Document text:
** START **

Perspective

Targets:

image

mask

bboxes

keypoints

Image Types:uint8, float32

Apply random four-point perspective transformation. Params: scale, keep_size, border_mode, fill, interpolation. Supports image, mask, bboxes, keypoints.

Arguments

scale

tuple[float, float]

[0.05,0.1]

Standard deviation range (low, high) for the normal distribution used to sample random corner displacements (as a fraction of image size). Must be a non-decreasing 2-tuple of non-negative floats. Default: (0.05, 0.1).

keep_size

bool

true

Whether to resize image back to its original size after applying the perspective transform. If set to False, the resulting images may end up having different shapes. Default: True.

border_mode

0 | 1 | 2 | 3 | 4

OpenCV border mode used for padding. Default: cv2.BORDER_CONSTANT.

fill

tuple[float, ...] | float

Padding value if border_mode is cv2.BORDER_CONSTANT. Default: 0.

fill_mask

tuple[float, ...] | float

Padding value for mask if border_mode is cv2.BORDER_CONSTANT. Default: 0.

fit_output

bool

false

If True, the image plane size and position will be adjusted to still capture the whole image after perspective transformation. This is followed by image resizing if keep_size is set to True. If False, parts of the transformed image may be outside of the image plane. This setting should not be set to True when using large scale values as it could lead to very large images. Default: False.

interpolation

0 | 1 | 2 | 3 | 4

Interpolation method to be used for image transformation. Should be one of the OpenCV interpolation types. Default: cv2.INTER_LINEAR

mask_interpolation

0 | 1 | 2 | 3 | 4

Flag that is used to specify the interpolation algorithm for mask. Should be one of: cv2.INTER_NEAREST, cv2.INTER_LINEAR, cv2.INTER_CUBIC, cv2.INTER_AREA, cv2.INTER_LANCZOS4. Default: cv2.INTER_NEAREST.

p

float

0.5

Probability of applying the transform. Default: 0.5.

Examples

>>> import numpy as np
>>> import albumentations as A
>>> import cv2
>>>
>>> # Prepare sample data
>>> image = np.random.randint(0, 256, (100, 100, 3), dtype=np.uint8)
>>> mask = np.random.randint(0, 2, (100, 100), dtype=np.uint8)
>>> bboxes = np.array([[10, 10, 50, 50], [40, 40, 80, 80]], dtype=np.float32)
>>> bbox_labels = [1, 2]
>>> keypoints = np.array([[20, 30], [60, 70]], dtype=np.float32)

** END **

Raw records:
** START **

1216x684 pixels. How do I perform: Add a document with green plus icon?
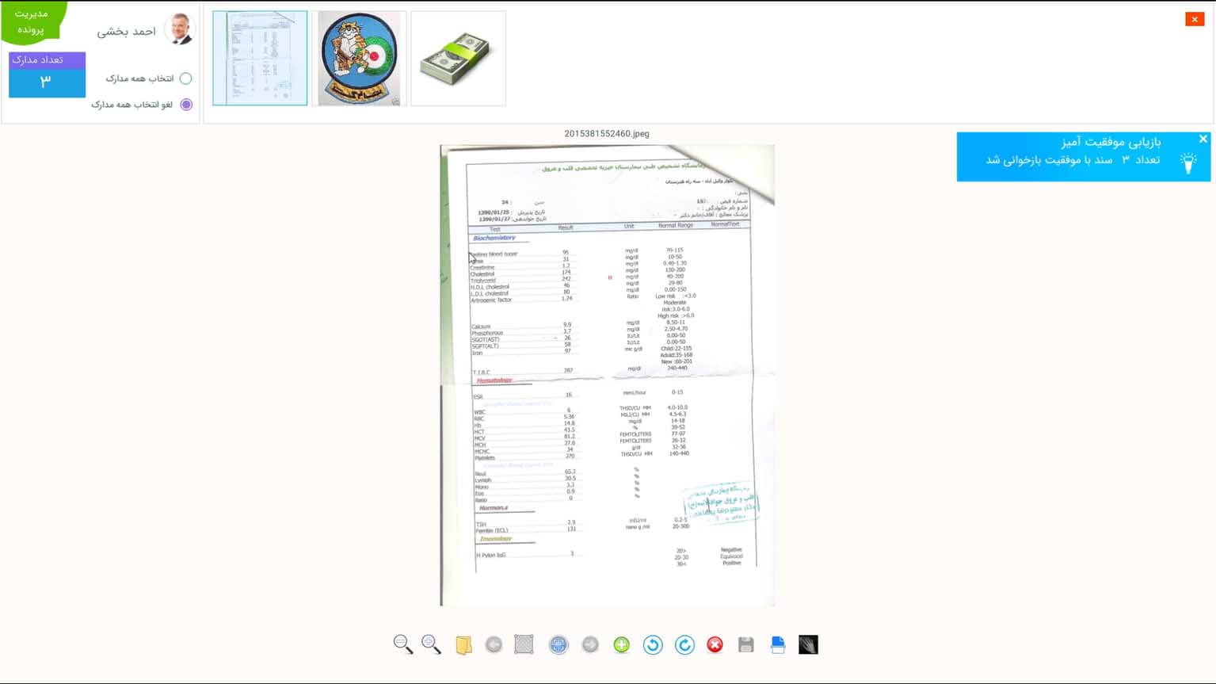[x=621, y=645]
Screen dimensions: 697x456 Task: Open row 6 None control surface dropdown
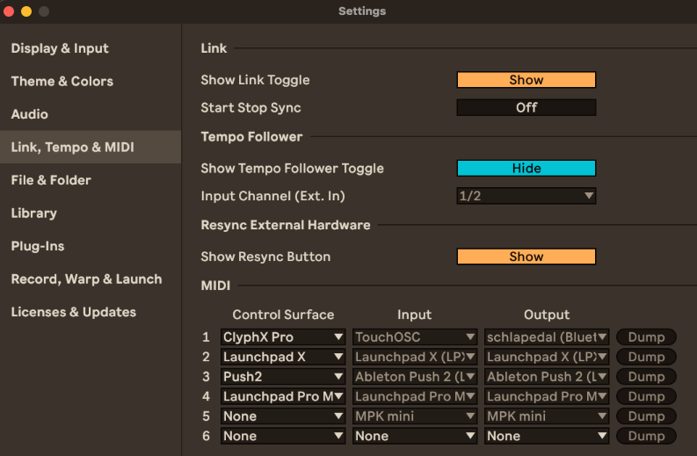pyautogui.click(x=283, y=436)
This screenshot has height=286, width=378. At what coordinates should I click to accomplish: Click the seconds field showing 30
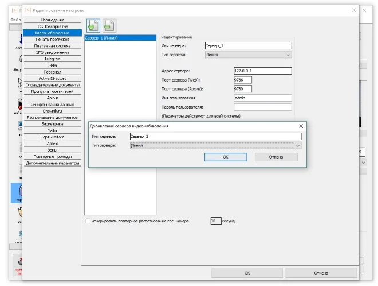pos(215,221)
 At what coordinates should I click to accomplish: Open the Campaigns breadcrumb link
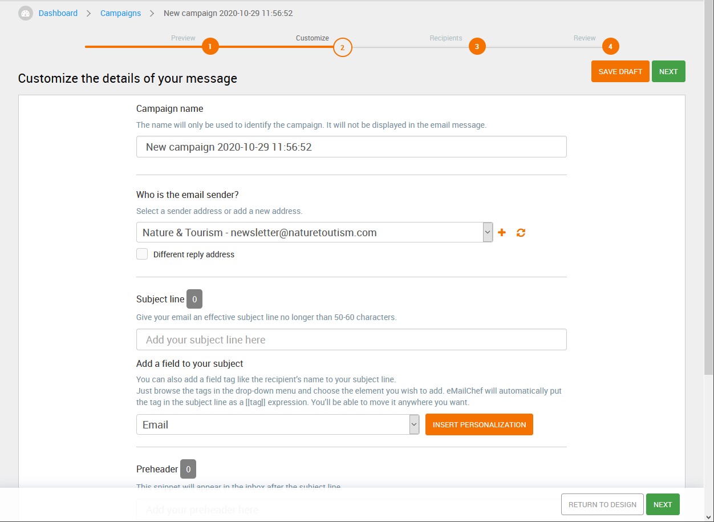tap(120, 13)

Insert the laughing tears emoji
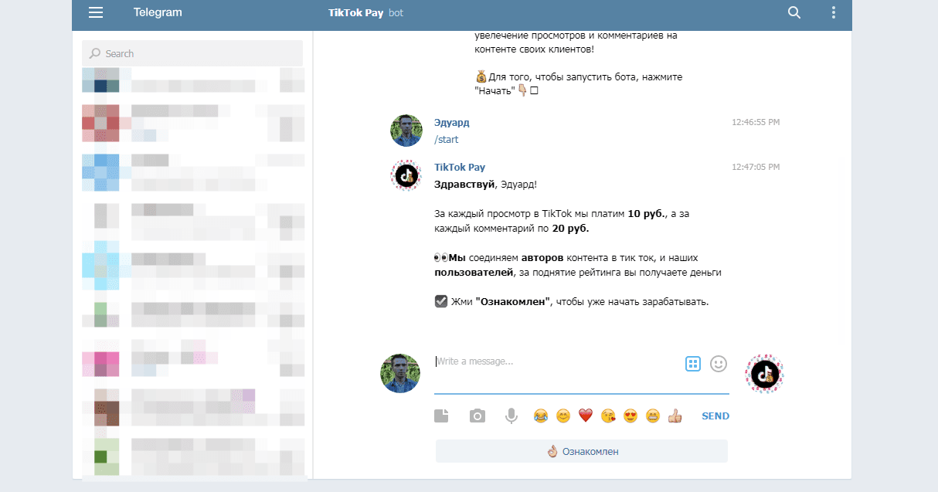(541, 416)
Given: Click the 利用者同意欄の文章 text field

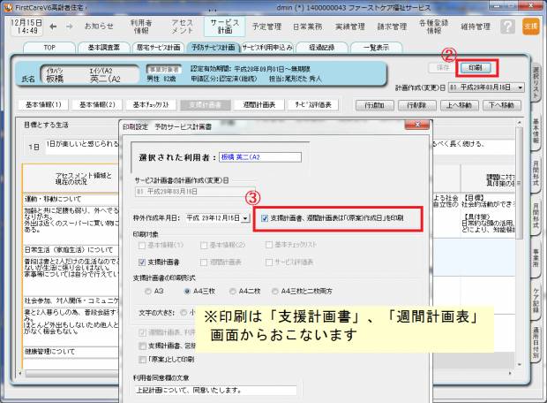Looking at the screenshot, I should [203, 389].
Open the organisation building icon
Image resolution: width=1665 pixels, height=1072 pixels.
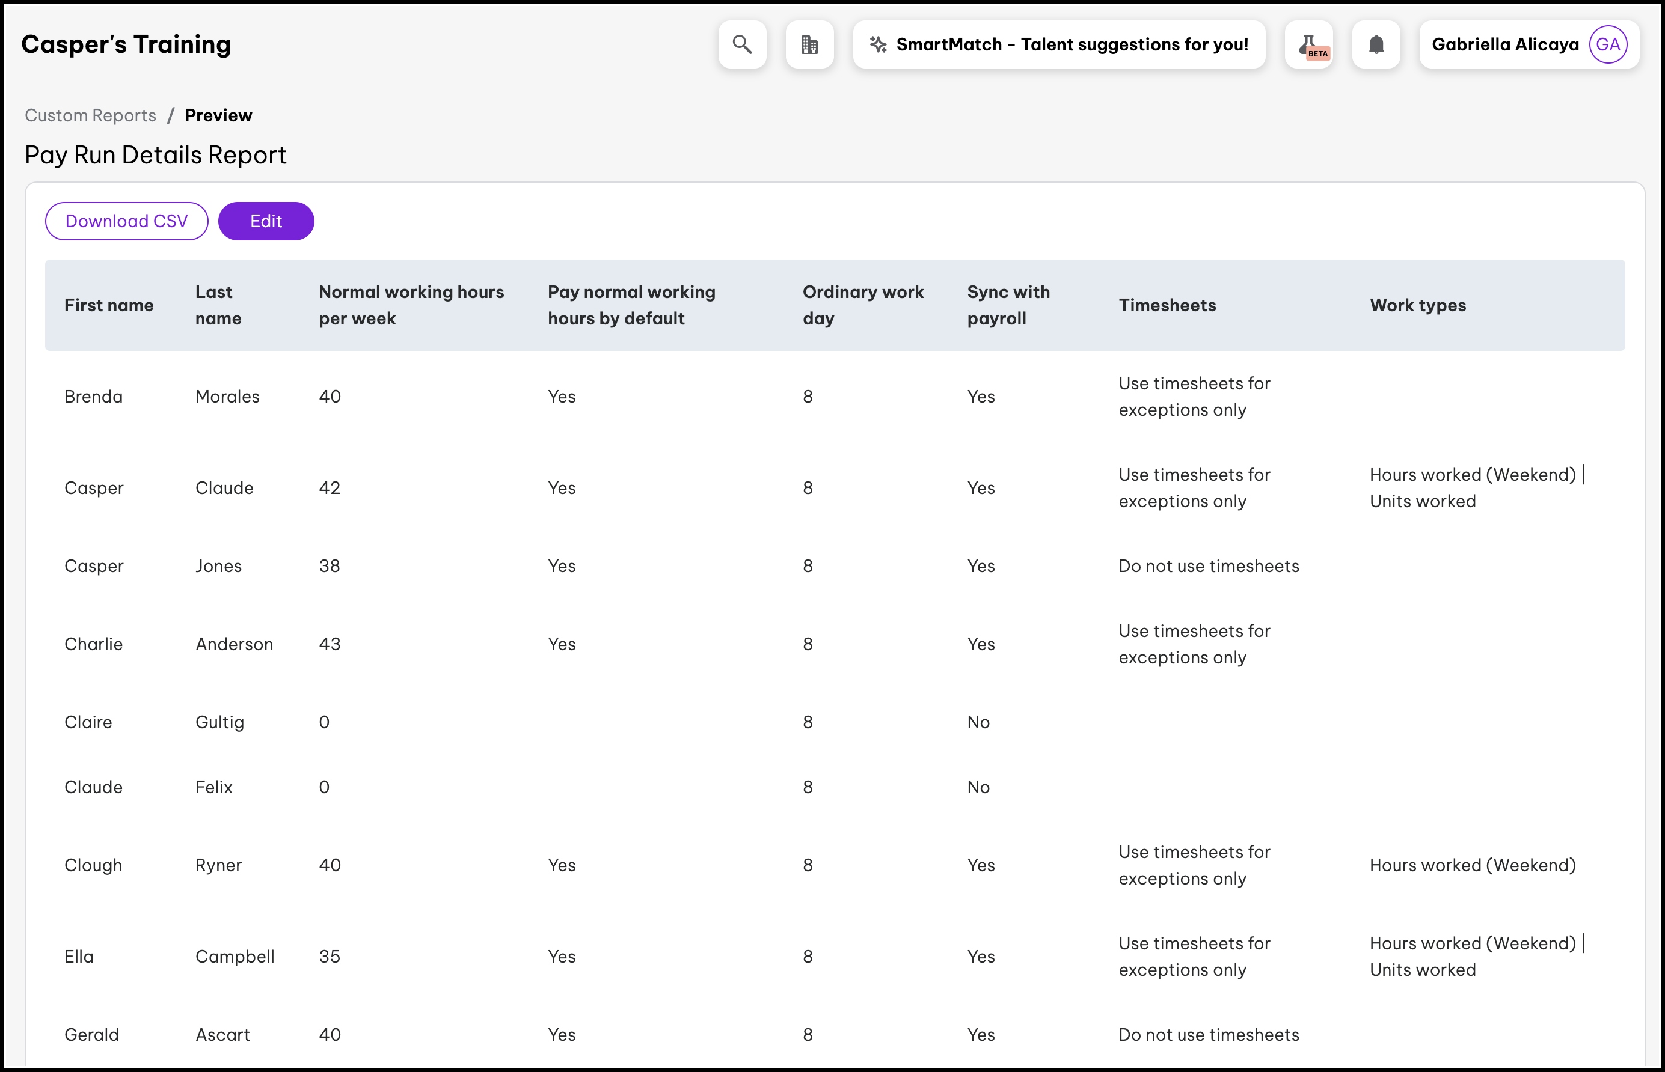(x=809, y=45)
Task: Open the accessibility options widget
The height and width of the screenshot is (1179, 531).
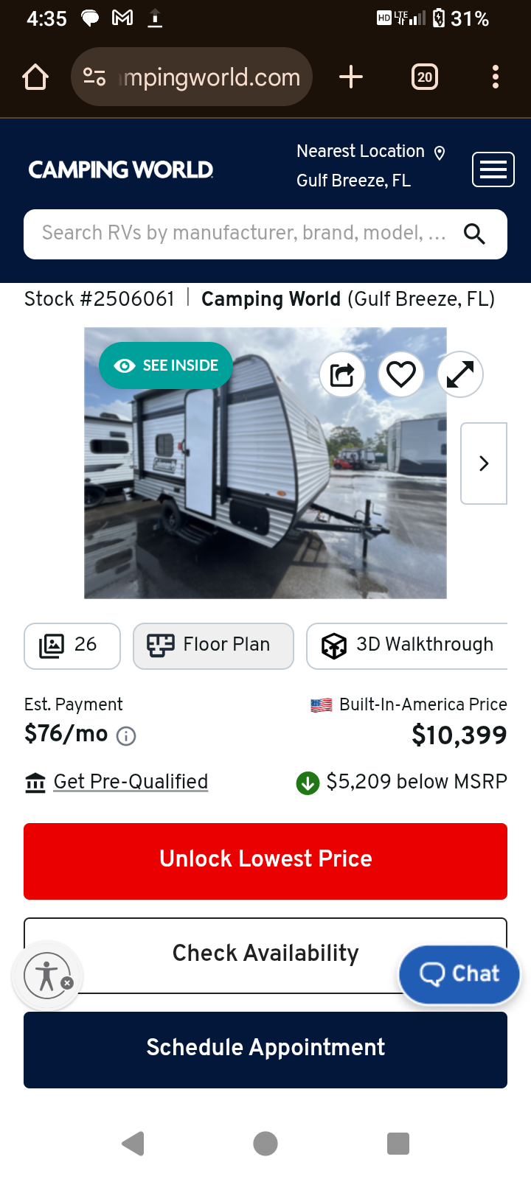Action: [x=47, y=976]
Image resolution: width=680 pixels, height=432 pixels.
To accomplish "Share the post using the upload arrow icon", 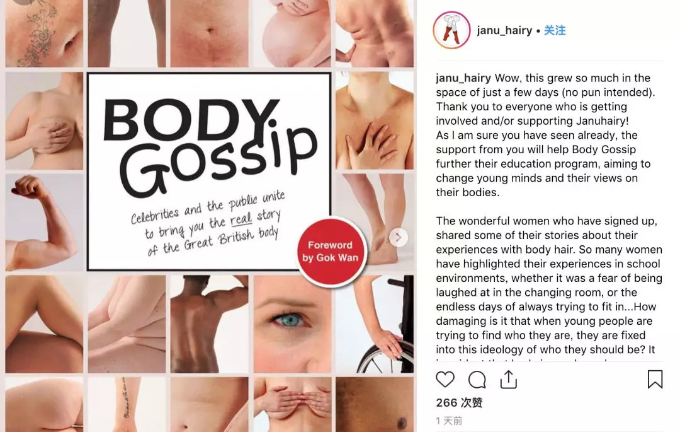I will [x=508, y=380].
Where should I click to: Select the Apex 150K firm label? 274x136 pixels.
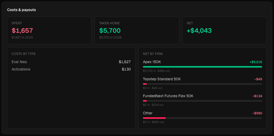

** END **

Requests:
1. From the Perspective transform documentation, return the passage that begins at the words "Whether to resize" and ends after "shapes. Default: True.".
2. Answer these questions from the Perspective transform documentation:
(a) What is the default value of p?
(b) What is the default interpolation for masks?
(c) Which setting should not be set to True when using large scale values?
3. Write what comes next in the Perspective transform documentation, starting after its last line.
The items are separate material from the Perspective transform documentation.

Answers per task:
1.
Whether to resize image back to its original size after applying the perspective transform. If set to False, the resulting images may end up having different shapes. Default: True.

2.
(a) 0.5
(b) cv2.INTER_NEAREST
(c) fit_output

3.
>>> keypoint_labels = [0, 1]
>>>
>>> # Define transform with parameters as tuples when possible
>>> transform = A.Compose([
...     A.Perspective(
...         scale=(0.05, 0.1),
...         keep_size=True,
...         fit_output=False,
...         border_mode=cv2.BORDER_CONSTANT,
...         p=1.0
...     ),
... ], bbox_params=A.BboxParams(coord_format='pascal_voc', label_fields=['bbox_labels']),
...    keypoint_params=A.KeypointParams(coord_format='xy', label_fields=['keypoint_labels']))
>>>
>>> # Apply the transform
>>> transformed = transform(
...     image=image,
...     mask=mask,
...     bboxes=bboxes,
...     bbox_labels=bbox_labels,
...     keypoints=keypoints,
...     keypoint_labels=keypoint_labels
... )
>>>
>>> # Get the transformed data
>>> transformed_image = transformed['image']      # Perspective-transformed image
>>> transformed_mask = transformed['mask']        # Perspective-transformed mask
>>> transformed_bboxes = transformed['bboxes']    # Perspective-transformed bounding boxes
>>> transformed_bbox_labels = transformed['bbox_labels']  # Labels for transformed bboxes
>>> transformed_keypoints = transformed['keypoints']  # Perspective-transformed keypoints
>>> transformed_keypoint_labels = transformed['keypoint_labels']  # Labels for transformed keypoints

Notes

This transformation creates a perspective effect by randomly moving the four corners of the image. The amount of movement is controlled by the 'scale' parameter.

When 'keep_size' is True, the output image will have the same size as the input image, which may cause some parts of the transformed image to be cut off or padded.

When 'fit_output' is True, the transformation ensures that the entire transformed image is visible, which may result in a larger output image if keep_size is False.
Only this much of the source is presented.